To build the tool, Citi went to established tech companies like IdenTrust, based in San Francisco. Although the new tool involves old technologies like digital certificates and digital signatures, it combines them in different ways, Galant says, to make the end product more convenient and less costly. Currently, the bank is testing its experiment with six customers.

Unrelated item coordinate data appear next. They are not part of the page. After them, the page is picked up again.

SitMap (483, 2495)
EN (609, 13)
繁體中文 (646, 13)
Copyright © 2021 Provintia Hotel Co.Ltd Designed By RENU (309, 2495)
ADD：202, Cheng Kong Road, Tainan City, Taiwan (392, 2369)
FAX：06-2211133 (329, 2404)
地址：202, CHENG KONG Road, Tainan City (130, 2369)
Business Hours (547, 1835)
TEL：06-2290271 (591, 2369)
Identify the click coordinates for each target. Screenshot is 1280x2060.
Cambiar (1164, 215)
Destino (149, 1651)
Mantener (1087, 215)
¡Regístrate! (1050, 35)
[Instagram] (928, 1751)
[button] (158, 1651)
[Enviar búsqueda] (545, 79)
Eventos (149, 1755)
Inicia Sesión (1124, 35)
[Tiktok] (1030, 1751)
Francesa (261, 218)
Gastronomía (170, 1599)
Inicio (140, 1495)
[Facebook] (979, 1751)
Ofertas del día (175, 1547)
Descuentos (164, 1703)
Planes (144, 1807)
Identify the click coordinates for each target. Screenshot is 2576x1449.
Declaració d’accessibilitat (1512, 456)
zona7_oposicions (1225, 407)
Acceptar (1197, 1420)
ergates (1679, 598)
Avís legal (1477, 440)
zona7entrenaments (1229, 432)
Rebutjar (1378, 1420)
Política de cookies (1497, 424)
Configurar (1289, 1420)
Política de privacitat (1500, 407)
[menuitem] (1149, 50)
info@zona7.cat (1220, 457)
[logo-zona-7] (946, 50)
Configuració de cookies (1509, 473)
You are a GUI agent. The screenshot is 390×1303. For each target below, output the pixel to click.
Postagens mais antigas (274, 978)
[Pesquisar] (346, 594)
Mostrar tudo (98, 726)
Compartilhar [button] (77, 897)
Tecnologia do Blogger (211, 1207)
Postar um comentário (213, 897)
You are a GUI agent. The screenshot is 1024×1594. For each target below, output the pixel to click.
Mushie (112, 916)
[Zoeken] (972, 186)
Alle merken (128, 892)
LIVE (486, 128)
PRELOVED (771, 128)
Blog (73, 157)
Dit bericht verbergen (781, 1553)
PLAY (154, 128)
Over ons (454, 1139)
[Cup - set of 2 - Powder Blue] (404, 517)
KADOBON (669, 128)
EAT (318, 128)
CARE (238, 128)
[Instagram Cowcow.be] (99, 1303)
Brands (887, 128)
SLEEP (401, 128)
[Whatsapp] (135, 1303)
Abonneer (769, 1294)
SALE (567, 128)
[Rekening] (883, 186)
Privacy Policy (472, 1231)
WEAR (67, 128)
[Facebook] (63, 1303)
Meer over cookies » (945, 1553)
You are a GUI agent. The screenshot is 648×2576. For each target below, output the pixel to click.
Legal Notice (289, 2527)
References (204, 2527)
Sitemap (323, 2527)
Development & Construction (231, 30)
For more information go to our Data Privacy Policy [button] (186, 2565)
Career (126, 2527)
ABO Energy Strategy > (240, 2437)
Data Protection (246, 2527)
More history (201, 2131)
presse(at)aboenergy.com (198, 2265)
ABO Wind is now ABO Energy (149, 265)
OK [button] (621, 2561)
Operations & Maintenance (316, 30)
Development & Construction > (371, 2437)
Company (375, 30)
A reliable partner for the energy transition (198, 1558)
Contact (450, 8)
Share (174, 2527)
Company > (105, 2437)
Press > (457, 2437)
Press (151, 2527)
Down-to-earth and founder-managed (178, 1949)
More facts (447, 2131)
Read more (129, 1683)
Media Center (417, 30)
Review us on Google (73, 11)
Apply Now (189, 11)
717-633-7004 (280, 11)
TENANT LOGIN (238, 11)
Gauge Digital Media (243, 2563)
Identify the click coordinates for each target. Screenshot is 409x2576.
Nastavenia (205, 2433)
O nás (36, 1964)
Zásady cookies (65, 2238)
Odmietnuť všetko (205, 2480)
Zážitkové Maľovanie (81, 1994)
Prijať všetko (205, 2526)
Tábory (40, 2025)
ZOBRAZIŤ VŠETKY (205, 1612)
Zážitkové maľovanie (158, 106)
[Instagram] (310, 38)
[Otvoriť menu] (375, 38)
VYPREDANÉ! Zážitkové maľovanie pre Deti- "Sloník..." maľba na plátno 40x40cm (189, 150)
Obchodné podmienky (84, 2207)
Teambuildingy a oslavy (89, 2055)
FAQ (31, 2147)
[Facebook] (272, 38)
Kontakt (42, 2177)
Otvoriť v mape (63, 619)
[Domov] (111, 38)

Even before Citi set out to develop the ultimate tool, the bank was linking its own systems to IdenTrust's multibank platforms and focusing on corporate uses. Now, Citi is taking digital identification to "a new level," says Karen J. Wendel, CEO of IdenTrust, which was started seven years ago by a group of large banks and recapitalized with venture capital money a year ago. "They have a big lead on other banks, which are offering silo solutions that only work with their banks."
John Sculley, the former CEO of Apple Computer Inc. and PepsiCo Inc., is now a venture capitalist and nonexecutive chairman of IdenTrust's board. Citi's efforts are "part of an important trend toward interoperable banks systems," Sculley says.
The streamlined solution would come, for clients, with a Citi guarantee. "If companies follow the rules, we will guarantee the identities of the participants and stand behind those guarantees," Galant notes. "A little tech company doesn't have the balance sheet to put much weight behind such guarantees. That's not true for a big bank."
Galant expects the new solution to reduce Citi's liability, not expand it, by embedding responsibility in a set of business rules. The catch for customers: Enhanced security and control only come to those who comply. Others may find their risks are actually higher.